Bug 1899162

Summary: RFE: let the admin configure the coredump naming
Product: Red Hat Enterprise Linux 8 Reporter: Renaud Métrich <rmetrich>
Component: systemdAssignee: systemd maint <systemd-maint>
Status: NEW --- QA Contact: Frantisek Sumsal <fsumsal>
Severity: high Docs Contact:
Priority: high    
Version: 8.3CC: bhershbe, christoph.obexer, dtardon, fkrohn, jseunghw, kpelc, systemd-maint-list, zbyszek
Target Milestone: rcKeywords: FutureFeature
Target Release: 8.0   
Hardware: All   
OS: Linux   
Whiteboard:
Fixed In Version: Doc Type: If docs needed, set a value
Doc Text:
Story Points: ---
Clone Of: Environment:
Last Closed: Type: Story
Regression: --- Mount Type: ---
Documentation: --- CRM:
Verified Versions: Category: ---
oVirt Team: --- RHEL 7.3 requirements from Atomic Host:
Cloudforms Team: --- Target Upstream Version:
Embargoed:

Description Renaud Métrich 2020-11-18 16:12:25 UTC
Description of problem:

On RHEL8, the coredump naming in /var/lib/systemd/coredump is hardcoded to "core.<COMM>.<UID>.<bootid>.<PID>.<TS>000000"

This needs to be enhanced to let the admin name the coredumps as he needs to, typically adding the <HOSTNAME> (hostname or container name), which is initially available when systemd-coredump executes through kernel.core_pattern.

This would help a lot analyzing OCP issues for examples.


Version-Release number of selected component (if applicable):

systemd-239 but also Upstream (looks like at least, from reading the code)


How reproducible:

ALWAYS

Steps to Reproduce:
1. Create a miniroot to execute "bash"

-------- 8< ---------------- 8< ---------------- 8< ---------------- 8< --------
# yum -y install --installroot=/tmp/test --releasever=/ bash
-------- 8< ---------------- 8< ---------------- 8< ---------------- 8< --------

2. Spawn a container and crash bash in the container

-------- 8< ---------------- 8< ---------------- 8< ---------------- 8< --------
# systemd-nspawn -D /tmp/test bash
Spawning container test on /tmp/test.
Press ^] three times within 1s to kill container.

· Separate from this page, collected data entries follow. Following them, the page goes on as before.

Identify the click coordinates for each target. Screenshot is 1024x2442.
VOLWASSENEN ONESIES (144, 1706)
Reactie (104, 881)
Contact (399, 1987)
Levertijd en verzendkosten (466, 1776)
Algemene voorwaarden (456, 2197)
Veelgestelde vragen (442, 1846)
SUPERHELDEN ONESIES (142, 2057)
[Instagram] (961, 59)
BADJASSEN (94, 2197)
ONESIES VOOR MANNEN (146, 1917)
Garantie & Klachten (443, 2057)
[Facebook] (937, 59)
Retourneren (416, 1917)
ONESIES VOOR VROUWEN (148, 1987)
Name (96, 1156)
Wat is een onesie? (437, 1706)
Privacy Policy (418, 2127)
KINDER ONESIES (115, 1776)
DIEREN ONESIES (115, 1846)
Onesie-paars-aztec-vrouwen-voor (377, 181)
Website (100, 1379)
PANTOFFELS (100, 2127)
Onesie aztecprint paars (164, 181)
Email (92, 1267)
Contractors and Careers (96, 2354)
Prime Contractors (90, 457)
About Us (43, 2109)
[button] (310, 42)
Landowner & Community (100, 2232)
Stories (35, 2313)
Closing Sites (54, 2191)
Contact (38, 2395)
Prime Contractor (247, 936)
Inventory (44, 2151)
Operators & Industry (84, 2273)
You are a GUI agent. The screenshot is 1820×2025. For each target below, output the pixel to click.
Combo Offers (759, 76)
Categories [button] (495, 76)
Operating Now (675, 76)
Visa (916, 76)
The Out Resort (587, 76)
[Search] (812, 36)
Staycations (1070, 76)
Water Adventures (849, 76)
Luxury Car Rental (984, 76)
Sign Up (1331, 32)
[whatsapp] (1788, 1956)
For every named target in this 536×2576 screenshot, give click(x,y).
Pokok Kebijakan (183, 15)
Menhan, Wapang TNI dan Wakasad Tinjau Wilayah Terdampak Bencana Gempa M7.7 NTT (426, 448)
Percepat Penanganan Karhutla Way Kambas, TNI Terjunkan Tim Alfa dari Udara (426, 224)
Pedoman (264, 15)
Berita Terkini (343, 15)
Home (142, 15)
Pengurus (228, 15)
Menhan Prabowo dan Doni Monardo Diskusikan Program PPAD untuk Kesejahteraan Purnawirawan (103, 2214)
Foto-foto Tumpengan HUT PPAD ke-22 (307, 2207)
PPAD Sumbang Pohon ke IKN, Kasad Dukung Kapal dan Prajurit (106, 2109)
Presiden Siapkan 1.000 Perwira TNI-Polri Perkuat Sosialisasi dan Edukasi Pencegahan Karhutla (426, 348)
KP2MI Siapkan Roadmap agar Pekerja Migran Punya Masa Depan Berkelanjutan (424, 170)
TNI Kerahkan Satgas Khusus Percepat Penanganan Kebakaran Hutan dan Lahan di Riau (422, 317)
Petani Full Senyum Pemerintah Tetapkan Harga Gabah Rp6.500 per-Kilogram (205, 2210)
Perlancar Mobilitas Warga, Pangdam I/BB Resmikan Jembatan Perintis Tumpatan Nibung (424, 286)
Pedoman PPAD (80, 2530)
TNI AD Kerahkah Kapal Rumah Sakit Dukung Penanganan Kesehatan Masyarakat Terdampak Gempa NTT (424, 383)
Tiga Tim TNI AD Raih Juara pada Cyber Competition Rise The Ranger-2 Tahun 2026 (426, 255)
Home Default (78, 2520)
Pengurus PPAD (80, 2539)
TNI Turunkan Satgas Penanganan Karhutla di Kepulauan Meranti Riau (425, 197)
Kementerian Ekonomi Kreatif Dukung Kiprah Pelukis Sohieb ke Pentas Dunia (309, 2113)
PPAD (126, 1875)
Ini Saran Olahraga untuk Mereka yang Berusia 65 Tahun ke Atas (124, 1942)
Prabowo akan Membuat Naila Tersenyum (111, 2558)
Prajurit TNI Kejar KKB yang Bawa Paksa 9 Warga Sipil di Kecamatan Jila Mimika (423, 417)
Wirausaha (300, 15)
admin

bash-4.4# ulimit -c unlimited
bash-4.4# function foo {
foo
}
bash-4.4# foo
Container test terminated by signal SEGV.
-------- 8< ---------------- 8< ---------------- 8< ---------------- 8< --------

3. Check the core filename (it doesn't show the container name, which would be useful)

Actual results:

------- 8< ---------------- 8< ---------------- 8< ---------------- 8< --------
# ls /var/lib/systemd/coredump
core.bash.0.33efdaea7a3c4cce86184cbbb6c28368.2343.1605715274000000
-------- 8< ---------------- 8< ---------------- 8< ---------------- 8< --------

Expected results:

Some custom naming based on available properties

Comment 1 David Tardon 2020-11-19 09:28:33 UTC
AFAIK hostname is available in metadata, so what you want should already be possible with coredumpctl, like this:

# coredumpctl list _HOSTNAME=<hostname>

Comment 2 Renaud Métrich 2020-11-23 07:59:39 UTC
This doesn't work. coredumpctl shows always Hostname as the name of the host ("vm-rhel8" in my case), even though the %h passed is "test" (name of my container).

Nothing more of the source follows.